Instructions for the task: For the string "axis", report how many lines in the records below contain it, and nothing more.

[Provided data — start]

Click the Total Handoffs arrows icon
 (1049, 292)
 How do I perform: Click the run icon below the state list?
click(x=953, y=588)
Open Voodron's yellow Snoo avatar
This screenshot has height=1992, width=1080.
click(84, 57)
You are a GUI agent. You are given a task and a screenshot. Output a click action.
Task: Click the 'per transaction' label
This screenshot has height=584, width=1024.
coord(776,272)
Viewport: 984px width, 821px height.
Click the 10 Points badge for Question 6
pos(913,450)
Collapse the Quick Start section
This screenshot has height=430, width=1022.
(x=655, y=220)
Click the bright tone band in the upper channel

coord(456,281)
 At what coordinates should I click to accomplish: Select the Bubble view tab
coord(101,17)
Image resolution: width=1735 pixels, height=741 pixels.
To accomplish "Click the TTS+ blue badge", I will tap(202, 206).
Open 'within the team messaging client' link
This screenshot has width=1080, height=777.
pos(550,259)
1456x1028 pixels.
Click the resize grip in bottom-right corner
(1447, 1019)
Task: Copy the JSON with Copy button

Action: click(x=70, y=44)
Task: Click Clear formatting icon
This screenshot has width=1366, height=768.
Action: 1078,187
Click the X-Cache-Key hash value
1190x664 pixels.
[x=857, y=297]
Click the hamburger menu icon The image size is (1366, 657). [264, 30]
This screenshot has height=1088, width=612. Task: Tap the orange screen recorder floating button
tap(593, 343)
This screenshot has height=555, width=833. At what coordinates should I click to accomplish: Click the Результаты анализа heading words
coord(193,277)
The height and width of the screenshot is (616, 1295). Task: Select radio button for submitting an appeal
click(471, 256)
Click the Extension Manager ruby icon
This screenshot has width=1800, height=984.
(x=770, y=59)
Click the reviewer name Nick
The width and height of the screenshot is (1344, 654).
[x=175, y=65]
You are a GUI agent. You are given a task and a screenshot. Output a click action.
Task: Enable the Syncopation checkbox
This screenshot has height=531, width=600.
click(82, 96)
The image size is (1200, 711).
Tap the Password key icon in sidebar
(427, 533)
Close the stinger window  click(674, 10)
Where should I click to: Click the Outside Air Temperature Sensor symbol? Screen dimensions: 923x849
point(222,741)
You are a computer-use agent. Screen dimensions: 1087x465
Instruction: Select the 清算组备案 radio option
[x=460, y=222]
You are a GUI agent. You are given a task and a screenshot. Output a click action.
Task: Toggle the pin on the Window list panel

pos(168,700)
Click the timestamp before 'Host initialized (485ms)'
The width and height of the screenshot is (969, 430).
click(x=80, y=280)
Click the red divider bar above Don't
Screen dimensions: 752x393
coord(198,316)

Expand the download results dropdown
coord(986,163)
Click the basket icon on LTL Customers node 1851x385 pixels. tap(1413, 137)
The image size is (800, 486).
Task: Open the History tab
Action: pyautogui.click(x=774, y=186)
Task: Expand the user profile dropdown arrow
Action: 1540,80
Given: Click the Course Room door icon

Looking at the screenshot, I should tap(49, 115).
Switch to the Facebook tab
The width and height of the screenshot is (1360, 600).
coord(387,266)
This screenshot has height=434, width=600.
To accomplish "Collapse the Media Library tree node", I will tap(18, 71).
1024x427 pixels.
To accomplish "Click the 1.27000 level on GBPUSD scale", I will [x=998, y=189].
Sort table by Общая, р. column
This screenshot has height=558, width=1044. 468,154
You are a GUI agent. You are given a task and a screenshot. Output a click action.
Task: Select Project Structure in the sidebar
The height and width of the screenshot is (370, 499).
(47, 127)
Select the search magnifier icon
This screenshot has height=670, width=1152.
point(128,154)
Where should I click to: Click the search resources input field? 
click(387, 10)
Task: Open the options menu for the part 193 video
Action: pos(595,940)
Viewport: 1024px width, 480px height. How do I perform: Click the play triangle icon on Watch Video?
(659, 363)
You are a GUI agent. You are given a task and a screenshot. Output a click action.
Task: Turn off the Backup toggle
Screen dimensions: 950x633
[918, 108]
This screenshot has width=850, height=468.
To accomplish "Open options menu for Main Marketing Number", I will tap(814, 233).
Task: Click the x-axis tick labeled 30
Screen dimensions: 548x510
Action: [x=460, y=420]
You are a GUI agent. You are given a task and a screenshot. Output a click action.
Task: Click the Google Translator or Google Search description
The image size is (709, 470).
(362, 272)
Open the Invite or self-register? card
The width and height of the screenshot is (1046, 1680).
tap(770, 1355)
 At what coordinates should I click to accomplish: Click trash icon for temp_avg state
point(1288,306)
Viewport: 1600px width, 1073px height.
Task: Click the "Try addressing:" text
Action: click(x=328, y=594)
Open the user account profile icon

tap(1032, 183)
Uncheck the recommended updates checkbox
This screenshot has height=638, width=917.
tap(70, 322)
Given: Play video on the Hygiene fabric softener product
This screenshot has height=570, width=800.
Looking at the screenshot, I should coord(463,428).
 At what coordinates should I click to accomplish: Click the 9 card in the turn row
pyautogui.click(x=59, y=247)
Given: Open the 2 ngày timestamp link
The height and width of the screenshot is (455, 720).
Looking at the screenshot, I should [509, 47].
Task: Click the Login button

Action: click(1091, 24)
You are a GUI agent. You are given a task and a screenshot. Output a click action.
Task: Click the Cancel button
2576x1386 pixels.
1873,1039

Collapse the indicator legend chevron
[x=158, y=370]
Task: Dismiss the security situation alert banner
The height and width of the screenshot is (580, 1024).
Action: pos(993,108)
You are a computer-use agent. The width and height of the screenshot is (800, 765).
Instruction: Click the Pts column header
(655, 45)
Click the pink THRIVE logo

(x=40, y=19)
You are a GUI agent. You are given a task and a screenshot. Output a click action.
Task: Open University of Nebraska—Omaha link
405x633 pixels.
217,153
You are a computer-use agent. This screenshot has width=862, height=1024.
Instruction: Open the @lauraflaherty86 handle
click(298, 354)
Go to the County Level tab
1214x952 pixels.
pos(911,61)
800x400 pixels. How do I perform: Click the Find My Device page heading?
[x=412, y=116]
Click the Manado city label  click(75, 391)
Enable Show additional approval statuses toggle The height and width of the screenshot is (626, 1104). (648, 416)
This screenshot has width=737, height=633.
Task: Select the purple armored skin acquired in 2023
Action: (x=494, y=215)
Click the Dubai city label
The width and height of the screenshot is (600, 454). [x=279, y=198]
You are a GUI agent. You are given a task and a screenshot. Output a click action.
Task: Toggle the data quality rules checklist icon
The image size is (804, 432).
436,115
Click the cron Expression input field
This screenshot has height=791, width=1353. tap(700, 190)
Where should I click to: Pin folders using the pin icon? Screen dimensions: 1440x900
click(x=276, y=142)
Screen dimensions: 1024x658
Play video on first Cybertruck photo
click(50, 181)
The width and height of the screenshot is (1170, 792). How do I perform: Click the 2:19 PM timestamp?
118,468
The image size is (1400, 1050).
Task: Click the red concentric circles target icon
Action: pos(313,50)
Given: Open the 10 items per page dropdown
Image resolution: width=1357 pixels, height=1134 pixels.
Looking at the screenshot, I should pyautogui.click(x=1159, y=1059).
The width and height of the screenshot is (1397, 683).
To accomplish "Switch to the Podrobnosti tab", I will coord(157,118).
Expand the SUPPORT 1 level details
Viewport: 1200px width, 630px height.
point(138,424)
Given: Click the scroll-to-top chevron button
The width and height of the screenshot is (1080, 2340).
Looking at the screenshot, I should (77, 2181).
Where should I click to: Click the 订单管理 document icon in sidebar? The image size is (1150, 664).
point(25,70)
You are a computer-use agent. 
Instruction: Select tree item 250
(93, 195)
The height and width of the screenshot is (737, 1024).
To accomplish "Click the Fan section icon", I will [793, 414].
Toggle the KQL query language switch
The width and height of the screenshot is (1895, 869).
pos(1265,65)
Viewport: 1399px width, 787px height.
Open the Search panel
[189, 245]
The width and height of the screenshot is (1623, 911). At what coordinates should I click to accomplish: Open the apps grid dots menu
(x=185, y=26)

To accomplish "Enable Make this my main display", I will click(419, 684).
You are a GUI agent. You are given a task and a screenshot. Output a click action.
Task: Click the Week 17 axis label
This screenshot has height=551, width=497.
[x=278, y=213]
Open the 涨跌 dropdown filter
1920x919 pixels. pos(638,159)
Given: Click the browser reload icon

[Provided data — finish]

Exercise response: 2